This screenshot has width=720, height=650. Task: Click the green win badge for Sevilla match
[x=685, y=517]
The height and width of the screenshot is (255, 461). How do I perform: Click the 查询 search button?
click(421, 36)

____________

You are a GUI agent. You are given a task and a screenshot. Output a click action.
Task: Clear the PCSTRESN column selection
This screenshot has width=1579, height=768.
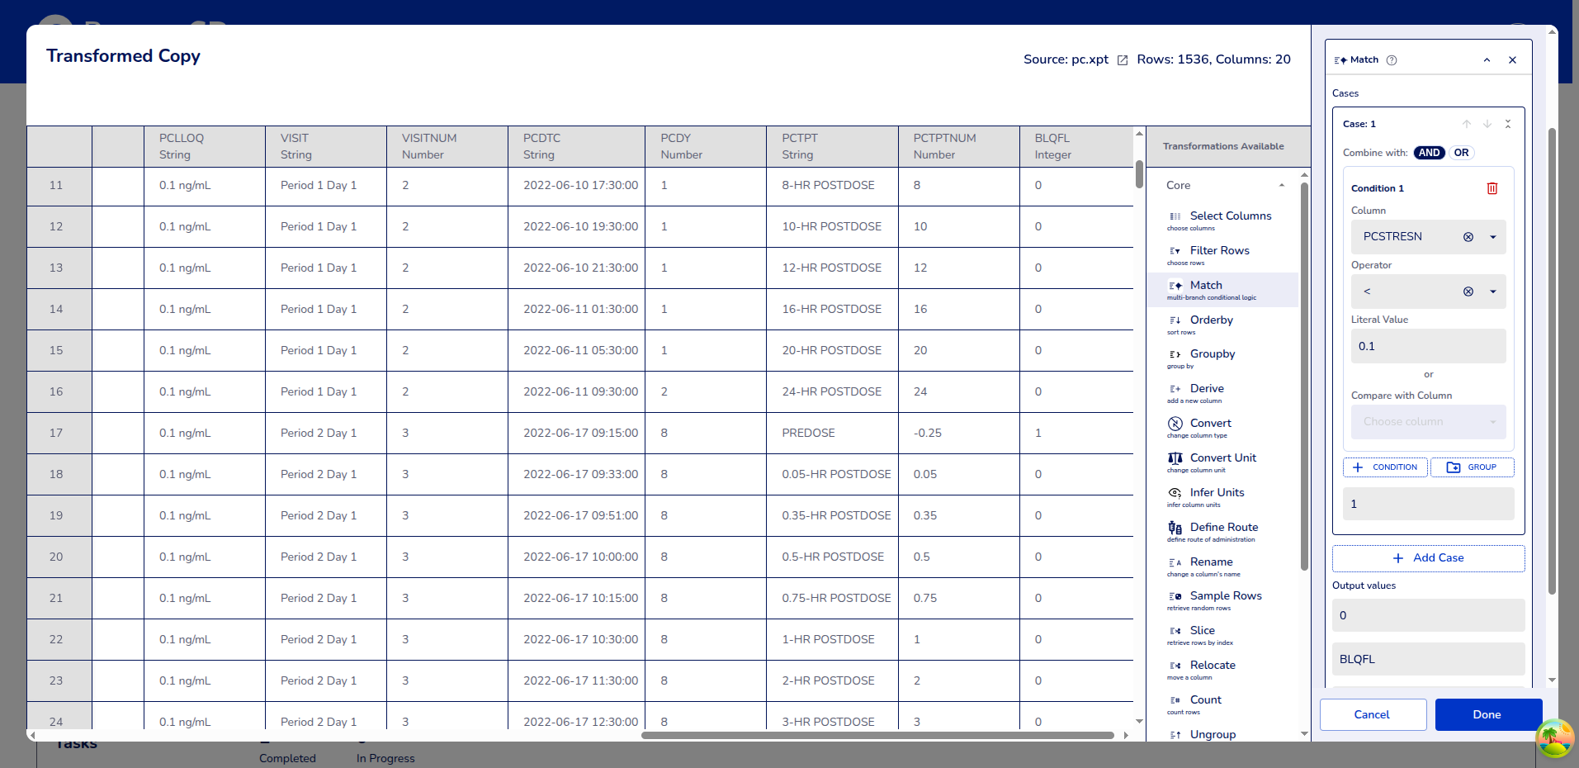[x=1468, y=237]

____________

== TASK OBJECTIVE ==
Swap "search button" for "lookup button" in the lines starting with the line with "This screenshot has width=720, height=650." and going on through the line with "click(421, 36)", and give only those lines back with nothing else changed.

== ANSWER TO THE TASK ==
This screenshot has width=720, height=650. Task: Click the green win badge for Sevilla match
[x=685, y=517]
The height and width of the screenshot is (255, 461). How do I perform: Click the 查询 lookup button?
click(421, 36)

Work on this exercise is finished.